Koyol chuckles, looking up at the yellow overcast clouds filling the sky above the barren planes stretched in front of them. his voice seems to echo in the dead silence.
“... Ah. I believe i kissed you once, though.”
“when was that?”
“ah, you we’re quite drunk. daring me i would not do it. so i did. as i said- peer pressure is a demon, and i cave as well.” 
“Hah, oh, nice. anyone else?”
“...mh, i think only two others.”
He smiled. “How’s a guy live so long, and only ever kiss two people?”
“Romance was never my agenda. suppose it found me twice- that’s more than i ever expected.”
“How’s it feel to kiss a damn drunk?” Sayrus chuckled again, a bit drier. “does it feel as ‘romantic’?”

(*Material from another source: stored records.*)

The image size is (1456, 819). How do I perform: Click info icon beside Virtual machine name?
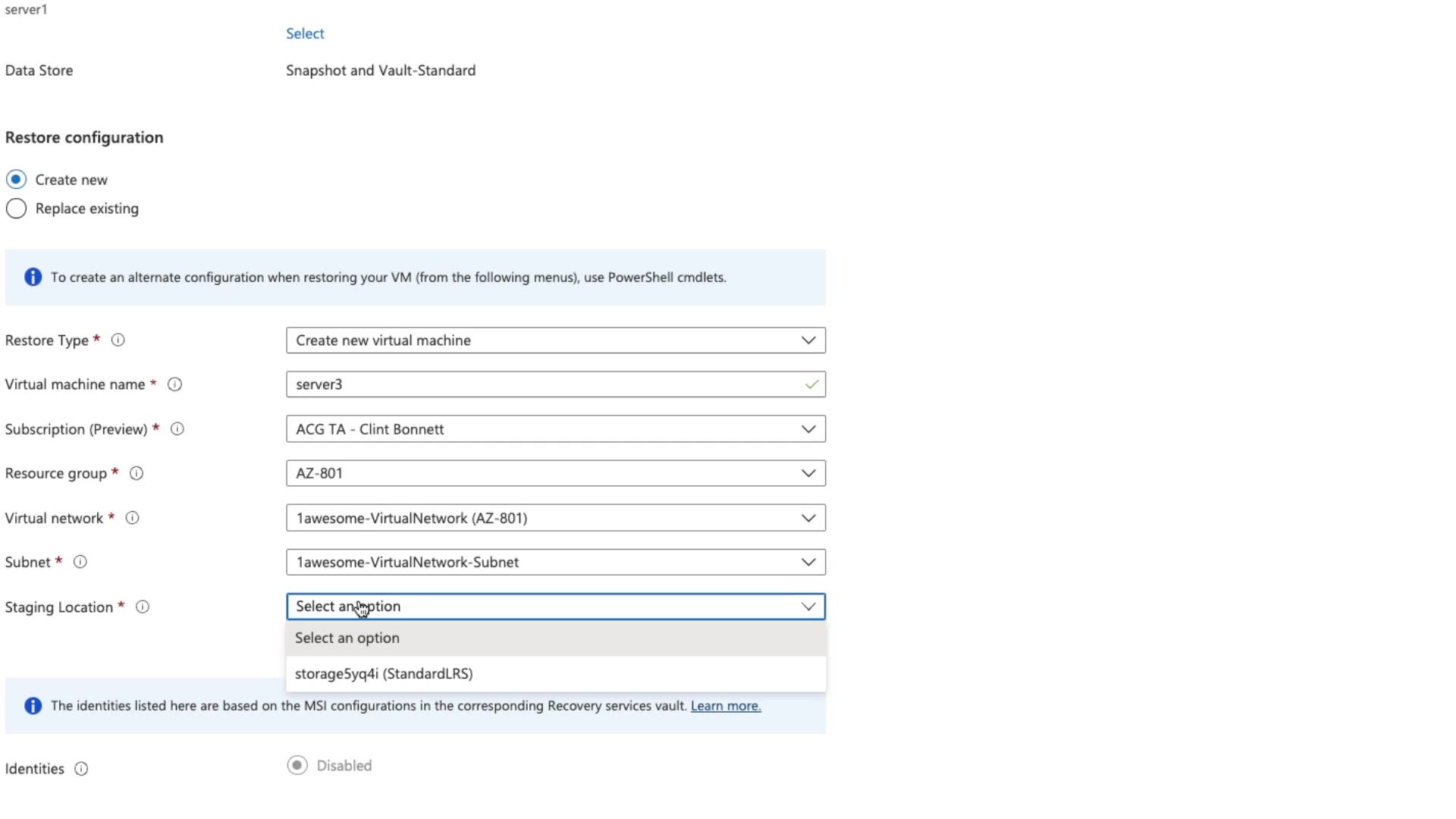[174, 384]
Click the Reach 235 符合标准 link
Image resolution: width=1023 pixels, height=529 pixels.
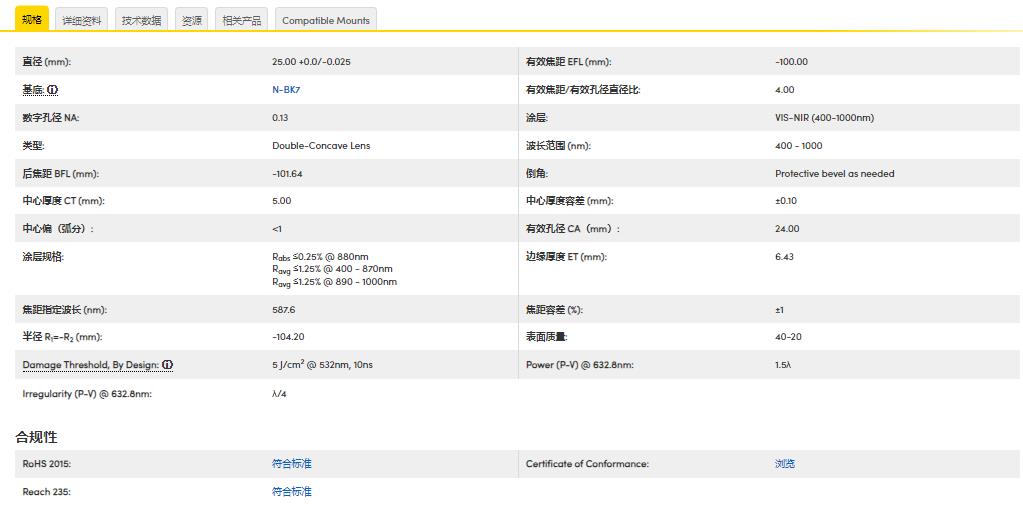292,492
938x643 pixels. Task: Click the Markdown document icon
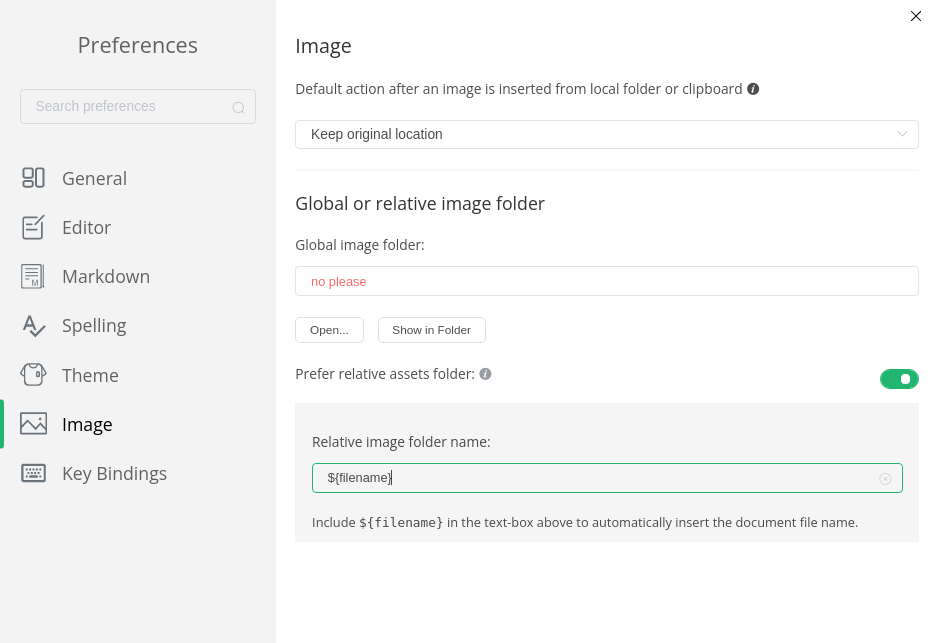coord(34,276)
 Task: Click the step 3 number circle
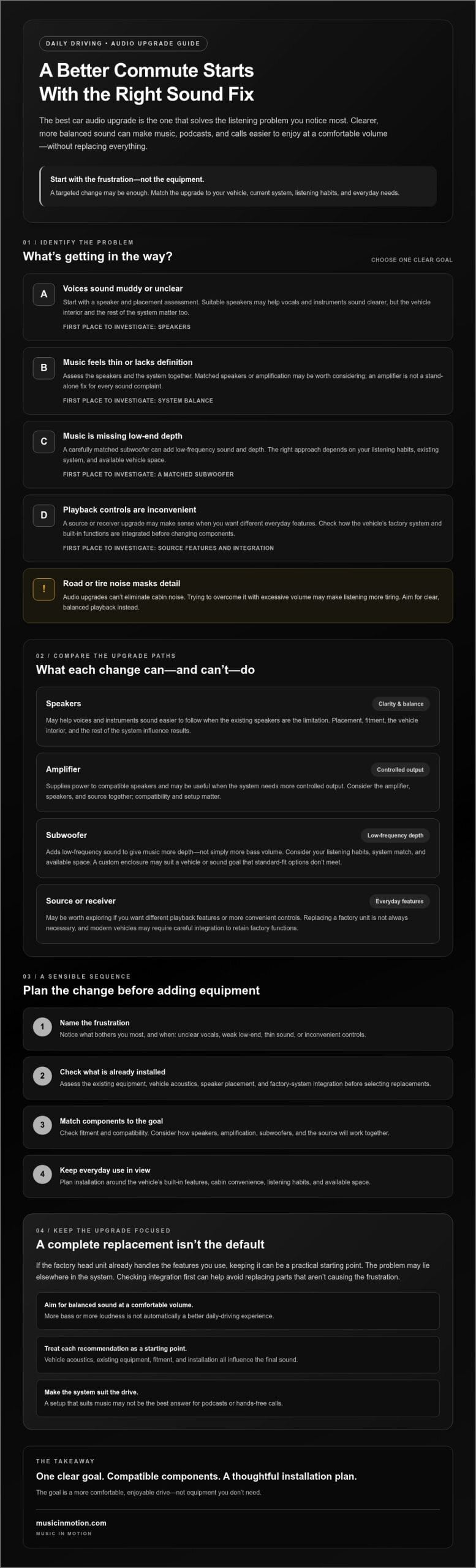tap(42, 1125)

Koyol scoffed. “Dare i say it was... the safest feeling one.” When Sayrus looks up at him in surprise, Koyol shrugged. “It is... difficult to trust people. I do not think i’ve trusted many people as much as i trusted you, and you were so drunk its not like you had any intentions behind it. Merely thought it was funny.”

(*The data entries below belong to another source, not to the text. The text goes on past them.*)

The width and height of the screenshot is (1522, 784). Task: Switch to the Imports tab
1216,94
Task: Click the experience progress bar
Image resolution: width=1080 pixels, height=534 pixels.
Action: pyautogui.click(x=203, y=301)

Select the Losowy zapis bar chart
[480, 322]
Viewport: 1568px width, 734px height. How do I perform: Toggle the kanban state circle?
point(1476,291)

“ahah. well, trust it or not, ill let you know now. You’re always safe with me when im not fucking out of my damn mind. Even if im daring you.”
“oh? back at you, my friend. does that mean you will not give up on Zacharie?”
Sayrus groaned. “Its different, kyle. And at this point i dont think he’d want me around much more. Again, its probably meant that way.”
“of all the people you weren't meant to be acquaintances with i cannot see why you place him at the top of that list.”
“i... i dont know, kyle. i dont. im tired.”
“I know, my friend. You wouldnt ask to come to such a quiet world if you were not. You always ask of me for ‘the coolest place you’ve been lately’. Yet you ask for a world with no people. I know you are tired.”
“yeah.”
“You’ve done a lot lately, sayrus. You’ve earned a right to be tired.”
“its hard.”
“you can rest for now. There’s nothing here but us.”
“thats... so simple. just us.”
“yes. for now, my friend. just rest.”